Why Do You Hate Lana Del Rey?
Hey, why do you hate Lana Del Rey so much? I don’t mean her music—to each their own—I mean her. In the two years since that unfortunate Saturday Night Live performance and the subsequent onslaught of jokes and Llama Del Rey memes, Del Rey has captured a fervent following. The online popularity she gained with “Video Games” bloomed into mainstream success as Cedric Gervais’ “Summertime Sadness” remix reached Top 10 on the Billboard Hot 100. She’s proven herself commercially and to a wide swath of music critics as well, yet the same set of endlessly-recycled reasons to discredit her as an artist still plague her.
Debates about her authenticity are problematic, as far as authenticity even exists in an age where “indie” bands are signed to major labels, and every artist is micro-marketing their origin story via Twitter.

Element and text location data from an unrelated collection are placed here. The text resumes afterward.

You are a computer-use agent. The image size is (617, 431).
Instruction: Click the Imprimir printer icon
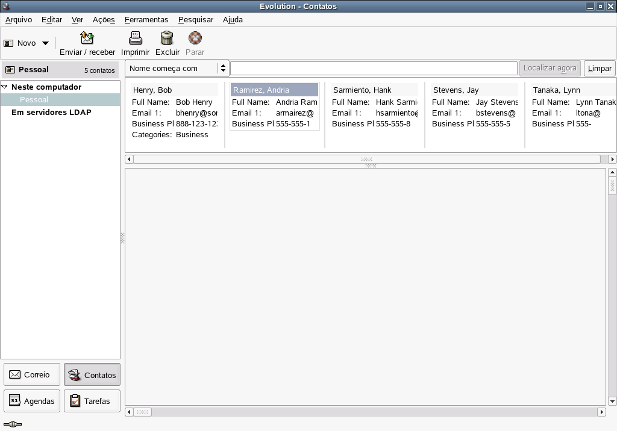[135, 39]
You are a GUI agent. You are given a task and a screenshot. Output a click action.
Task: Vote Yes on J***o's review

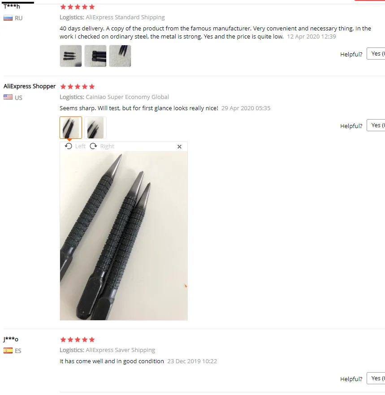(376, 378)
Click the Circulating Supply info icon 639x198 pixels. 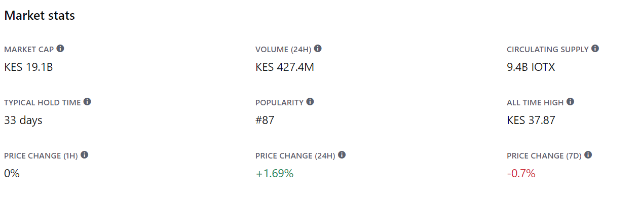595,49
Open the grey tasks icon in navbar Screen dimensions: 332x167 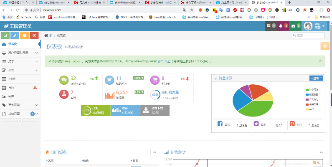tap(270, 26)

If it really bugged you that she changed her name from Lizzy Grant, you’d also dismiss Bobby Zimmerman and Declan MacManus (that’s Bob Dylan and Elvis Costello to you, respectively). Katy Perry recorded a Christian rock album as Katy Hudson before she kissed a girl and liked it. Alanis Morissette recorded two albums of teen-pop prior to Jagged Little Pill. Aliases and reinvention are a time-honored tradition in the music industry, so Lizzy Grant doesn’t cancel out Lana.

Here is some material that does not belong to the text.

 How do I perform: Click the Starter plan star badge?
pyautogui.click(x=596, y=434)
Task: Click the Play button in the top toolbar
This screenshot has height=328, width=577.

“Her father is rich and helped her get famous” is another absurd attempt to discount her success, and not just because Del Rey says she was out of touch with him as she rose to stardom. Whitney Houston’s talent might have languished in obscurity were her cousin not Dionne Warwick, and Aretha Franklin her family friend. Taylor Swift has drawn similar criticism because her stockbroker father was an early investor in Big Machine Records, but nepotism accusations toward Taylor are largely drowned out in the din of award show accolades and her perceived likability.